KCK yürütme konseyi eş başkanı Besê Hozat, Türkiye ile Suriye rejimi arasındaki görüşmelerden kaygılanmış; ama ne ilginçtir ki, asıl sıkıntıyı Şam rejiminin çekeceğini iddia etmiş.

“Bugün Esad’ı Türkiye de kabul etmek zorunda kalmış, dünya da kabul eder noktaya gelmişse, DSG ve Kuzeydoğu Suriye halklarının mücadelesi sayesindedir. Bence bunu Şam da biliyor. Şam’ın baştan itibaren Kürtlere karşı Türkler gibi soykırımcı, sömürgeci bir politikası olmadı. Kendi kültürünü, dilini, Kürtleri bir biçimde yaşattı. O yüzden Şam'ın da çıkarı Kürtlerle uzlaşmadan, anlaşmadan geçiyor. Aksi bir şey Türkiye politikası temelinde hareket etmek zaten Şam açısından da bir siyasi intihar olur. Şam yönetimi de Suriye devleti de bunu bilebilecek devlet aklına sahiptir, tecrübesine sahiptir.”

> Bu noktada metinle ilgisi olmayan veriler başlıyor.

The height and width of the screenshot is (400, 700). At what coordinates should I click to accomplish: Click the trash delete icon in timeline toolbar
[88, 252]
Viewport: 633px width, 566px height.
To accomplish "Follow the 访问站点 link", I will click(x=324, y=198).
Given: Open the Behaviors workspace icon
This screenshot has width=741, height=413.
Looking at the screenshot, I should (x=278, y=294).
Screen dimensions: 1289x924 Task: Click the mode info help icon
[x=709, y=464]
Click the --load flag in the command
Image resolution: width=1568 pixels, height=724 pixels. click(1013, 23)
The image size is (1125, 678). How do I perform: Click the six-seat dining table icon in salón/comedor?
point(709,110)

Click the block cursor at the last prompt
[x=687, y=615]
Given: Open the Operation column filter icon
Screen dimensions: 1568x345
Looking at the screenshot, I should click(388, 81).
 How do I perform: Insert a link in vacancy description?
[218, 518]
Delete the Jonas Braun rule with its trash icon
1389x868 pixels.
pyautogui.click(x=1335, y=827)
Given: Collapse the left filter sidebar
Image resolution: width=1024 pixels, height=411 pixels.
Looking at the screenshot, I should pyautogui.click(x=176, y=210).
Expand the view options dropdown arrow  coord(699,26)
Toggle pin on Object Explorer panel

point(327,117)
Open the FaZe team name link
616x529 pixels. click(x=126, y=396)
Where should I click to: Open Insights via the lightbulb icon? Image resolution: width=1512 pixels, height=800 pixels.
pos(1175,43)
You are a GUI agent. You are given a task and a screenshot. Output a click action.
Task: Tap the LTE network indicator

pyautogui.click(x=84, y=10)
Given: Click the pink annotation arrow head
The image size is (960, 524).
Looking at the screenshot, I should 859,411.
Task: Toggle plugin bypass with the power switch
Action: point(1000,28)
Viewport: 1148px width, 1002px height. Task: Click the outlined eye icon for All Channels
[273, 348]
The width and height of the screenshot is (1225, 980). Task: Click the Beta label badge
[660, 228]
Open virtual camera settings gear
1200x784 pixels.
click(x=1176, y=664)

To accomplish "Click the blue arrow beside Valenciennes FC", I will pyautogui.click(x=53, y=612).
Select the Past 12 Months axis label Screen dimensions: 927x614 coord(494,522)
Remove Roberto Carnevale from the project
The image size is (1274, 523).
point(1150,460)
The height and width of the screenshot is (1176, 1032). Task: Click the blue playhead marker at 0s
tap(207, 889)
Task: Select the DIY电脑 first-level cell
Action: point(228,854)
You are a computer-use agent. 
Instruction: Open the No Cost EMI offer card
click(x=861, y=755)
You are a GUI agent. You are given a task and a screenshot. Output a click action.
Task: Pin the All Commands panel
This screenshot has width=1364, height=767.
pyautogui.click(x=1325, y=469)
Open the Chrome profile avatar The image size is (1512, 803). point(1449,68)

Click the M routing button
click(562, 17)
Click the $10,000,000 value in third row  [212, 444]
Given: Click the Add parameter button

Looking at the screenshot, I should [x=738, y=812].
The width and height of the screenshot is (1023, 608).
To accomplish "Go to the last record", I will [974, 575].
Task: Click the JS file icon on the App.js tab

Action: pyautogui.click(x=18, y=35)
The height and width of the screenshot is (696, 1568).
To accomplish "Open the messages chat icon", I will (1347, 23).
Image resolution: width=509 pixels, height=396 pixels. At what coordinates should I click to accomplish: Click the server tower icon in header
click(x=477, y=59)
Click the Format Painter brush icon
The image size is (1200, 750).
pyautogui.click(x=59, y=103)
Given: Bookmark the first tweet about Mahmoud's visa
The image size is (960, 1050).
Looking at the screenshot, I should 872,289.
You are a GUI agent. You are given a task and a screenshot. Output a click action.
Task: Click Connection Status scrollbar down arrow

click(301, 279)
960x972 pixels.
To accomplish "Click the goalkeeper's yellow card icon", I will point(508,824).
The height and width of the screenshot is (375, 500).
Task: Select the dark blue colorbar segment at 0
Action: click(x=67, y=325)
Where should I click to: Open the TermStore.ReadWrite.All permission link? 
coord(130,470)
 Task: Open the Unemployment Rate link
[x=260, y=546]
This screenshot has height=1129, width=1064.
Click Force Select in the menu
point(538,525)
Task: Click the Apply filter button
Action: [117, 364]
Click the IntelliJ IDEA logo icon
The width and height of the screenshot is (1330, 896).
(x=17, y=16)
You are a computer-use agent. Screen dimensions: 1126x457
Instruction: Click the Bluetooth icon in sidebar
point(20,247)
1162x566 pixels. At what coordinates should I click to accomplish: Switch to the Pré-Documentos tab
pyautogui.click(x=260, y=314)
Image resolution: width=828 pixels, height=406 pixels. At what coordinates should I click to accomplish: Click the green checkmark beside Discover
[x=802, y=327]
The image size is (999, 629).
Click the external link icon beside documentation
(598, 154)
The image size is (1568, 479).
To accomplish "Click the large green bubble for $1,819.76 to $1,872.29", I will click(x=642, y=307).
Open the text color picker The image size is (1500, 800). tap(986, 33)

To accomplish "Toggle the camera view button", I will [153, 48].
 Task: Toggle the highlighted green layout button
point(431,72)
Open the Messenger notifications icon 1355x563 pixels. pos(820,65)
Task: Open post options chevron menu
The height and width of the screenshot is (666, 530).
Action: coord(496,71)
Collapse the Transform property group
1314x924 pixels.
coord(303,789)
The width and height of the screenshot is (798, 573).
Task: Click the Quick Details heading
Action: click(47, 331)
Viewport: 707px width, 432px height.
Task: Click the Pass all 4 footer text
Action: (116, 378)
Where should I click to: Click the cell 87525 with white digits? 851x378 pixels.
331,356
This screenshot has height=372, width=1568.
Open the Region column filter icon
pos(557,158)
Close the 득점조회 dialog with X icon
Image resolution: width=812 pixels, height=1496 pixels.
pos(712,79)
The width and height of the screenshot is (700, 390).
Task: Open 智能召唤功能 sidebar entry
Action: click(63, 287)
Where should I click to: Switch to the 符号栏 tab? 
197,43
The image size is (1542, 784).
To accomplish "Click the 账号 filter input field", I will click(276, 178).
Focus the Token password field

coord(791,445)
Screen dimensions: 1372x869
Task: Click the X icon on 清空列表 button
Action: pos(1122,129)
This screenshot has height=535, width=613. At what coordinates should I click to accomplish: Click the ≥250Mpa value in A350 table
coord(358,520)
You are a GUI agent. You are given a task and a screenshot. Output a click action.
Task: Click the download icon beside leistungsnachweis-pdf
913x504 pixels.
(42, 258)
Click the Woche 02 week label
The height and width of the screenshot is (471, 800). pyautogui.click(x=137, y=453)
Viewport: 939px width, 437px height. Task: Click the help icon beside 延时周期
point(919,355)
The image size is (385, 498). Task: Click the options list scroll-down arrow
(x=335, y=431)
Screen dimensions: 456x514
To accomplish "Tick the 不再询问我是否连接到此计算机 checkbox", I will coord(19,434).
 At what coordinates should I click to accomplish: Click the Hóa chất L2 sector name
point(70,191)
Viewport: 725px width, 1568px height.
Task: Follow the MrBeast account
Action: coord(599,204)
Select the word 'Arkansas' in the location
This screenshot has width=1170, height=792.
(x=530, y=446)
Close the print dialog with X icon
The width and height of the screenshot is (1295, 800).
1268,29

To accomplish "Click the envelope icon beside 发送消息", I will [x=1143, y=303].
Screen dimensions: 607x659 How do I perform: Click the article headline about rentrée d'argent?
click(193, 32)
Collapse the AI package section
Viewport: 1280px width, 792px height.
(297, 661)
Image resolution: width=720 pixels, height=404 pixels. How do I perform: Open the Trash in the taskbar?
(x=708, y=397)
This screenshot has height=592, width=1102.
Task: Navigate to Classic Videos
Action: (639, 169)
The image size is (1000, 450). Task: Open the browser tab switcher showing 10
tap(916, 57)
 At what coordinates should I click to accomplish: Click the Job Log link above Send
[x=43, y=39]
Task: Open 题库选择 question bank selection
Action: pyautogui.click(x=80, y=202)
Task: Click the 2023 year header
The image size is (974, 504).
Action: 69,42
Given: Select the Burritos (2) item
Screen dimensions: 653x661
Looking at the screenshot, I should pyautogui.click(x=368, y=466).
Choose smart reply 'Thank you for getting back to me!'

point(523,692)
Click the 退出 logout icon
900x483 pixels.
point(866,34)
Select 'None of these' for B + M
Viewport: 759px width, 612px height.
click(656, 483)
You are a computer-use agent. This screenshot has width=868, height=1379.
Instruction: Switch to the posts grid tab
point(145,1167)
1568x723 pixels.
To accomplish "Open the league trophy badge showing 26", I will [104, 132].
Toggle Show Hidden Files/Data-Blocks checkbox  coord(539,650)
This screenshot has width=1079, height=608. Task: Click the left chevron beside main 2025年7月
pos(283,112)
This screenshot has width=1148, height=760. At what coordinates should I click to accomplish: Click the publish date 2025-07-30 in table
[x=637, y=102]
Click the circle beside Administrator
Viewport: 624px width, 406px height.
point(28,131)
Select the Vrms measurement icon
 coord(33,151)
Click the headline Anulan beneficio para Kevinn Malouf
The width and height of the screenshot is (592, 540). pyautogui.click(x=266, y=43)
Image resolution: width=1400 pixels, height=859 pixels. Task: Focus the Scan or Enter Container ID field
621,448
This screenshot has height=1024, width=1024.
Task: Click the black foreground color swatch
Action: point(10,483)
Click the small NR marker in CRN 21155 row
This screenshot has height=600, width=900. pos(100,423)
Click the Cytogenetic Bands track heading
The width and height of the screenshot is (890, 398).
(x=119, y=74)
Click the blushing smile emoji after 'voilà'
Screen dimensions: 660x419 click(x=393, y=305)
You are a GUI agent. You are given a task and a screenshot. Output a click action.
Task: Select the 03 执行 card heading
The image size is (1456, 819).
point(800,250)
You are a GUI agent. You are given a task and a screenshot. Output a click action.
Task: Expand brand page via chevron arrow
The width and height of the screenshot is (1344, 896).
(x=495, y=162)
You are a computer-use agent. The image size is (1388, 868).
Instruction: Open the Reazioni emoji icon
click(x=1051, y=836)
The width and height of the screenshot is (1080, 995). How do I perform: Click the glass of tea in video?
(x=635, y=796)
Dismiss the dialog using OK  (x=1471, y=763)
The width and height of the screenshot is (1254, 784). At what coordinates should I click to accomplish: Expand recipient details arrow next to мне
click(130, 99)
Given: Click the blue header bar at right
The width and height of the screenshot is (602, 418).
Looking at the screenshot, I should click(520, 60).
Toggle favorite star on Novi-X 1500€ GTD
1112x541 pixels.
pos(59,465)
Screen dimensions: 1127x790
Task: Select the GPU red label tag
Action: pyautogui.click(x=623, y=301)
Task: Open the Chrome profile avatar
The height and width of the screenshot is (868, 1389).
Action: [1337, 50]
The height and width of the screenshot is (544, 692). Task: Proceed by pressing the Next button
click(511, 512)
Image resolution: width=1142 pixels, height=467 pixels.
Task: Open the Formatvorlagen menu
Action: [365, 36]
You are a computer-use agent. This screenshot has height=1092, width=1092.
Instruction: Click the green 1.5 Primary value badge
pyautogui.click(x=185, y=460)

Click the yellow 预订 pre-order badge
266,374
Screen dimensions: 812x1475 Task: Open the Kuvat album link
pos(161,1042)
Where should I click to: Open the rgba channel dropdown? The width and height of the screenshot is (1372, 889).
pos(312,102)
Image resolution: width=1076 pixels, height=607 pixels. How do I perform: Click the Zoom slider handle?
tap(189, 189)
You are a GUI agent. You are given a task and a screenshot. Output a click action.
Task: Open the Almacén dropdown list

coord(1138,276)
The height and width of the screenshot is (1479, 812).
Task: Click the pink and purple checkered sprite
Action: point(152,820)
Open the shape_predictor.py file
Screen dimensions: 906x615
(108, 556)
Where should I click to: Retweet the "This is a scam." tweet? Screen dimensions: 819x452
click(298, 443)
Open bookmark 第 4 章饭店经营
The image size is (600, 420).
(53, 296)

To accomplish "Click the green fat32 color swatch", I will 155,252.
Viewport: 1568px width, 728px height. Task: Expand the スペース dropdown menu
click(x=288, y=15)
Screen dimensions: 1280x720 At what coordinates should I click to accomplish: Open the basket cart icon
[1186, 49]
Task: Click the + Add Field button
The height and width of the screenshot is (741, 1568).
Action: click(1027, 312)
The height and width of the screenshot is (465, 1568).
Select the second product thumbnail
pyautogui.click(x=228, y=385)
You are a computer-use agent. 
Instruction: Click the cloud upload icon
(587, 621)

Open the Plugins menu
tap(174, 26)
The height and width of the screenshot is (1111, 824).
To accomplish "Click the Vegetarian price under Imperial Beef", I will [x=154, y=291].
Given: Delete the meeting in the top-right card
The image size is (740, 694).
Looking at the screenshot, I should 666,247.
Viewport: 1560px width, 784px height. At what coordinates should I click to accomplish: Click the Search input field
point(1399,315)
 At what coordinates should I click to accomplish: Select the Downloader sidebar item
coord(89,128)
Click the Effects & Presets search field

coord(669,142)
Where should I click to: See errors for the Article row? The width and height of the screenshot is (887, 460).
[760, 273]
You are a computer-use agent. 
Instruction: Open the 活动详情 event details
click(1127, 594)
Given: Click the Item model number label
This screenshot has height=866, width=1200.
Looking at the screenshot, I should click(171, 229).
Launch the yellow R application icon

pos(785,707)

PKK, hiç gizleme gereği duymadan Ankara-Şam görüşmelerinden rahatsızlığını ifade etmiş.

Ama Erdoğan Hükümeti ile Esad rejimi arasındaki görüşmelerden rahatsız olan birileri daha var.

ABD Dışişleri Bakanlığı Sözcüsü Price, Türkiye ile Suriye arasında gerçekleşen görüşmelere ilişkin "Söyleyebileceğim tek şey politikamız değişmedi. Acımasız diktatör Beşar Esad'ı eski durumuna döndürmek için ilişkilerini iyileştiren veya destek veren ülkeleri desteklemiyoruz" açıklamasını yaptı.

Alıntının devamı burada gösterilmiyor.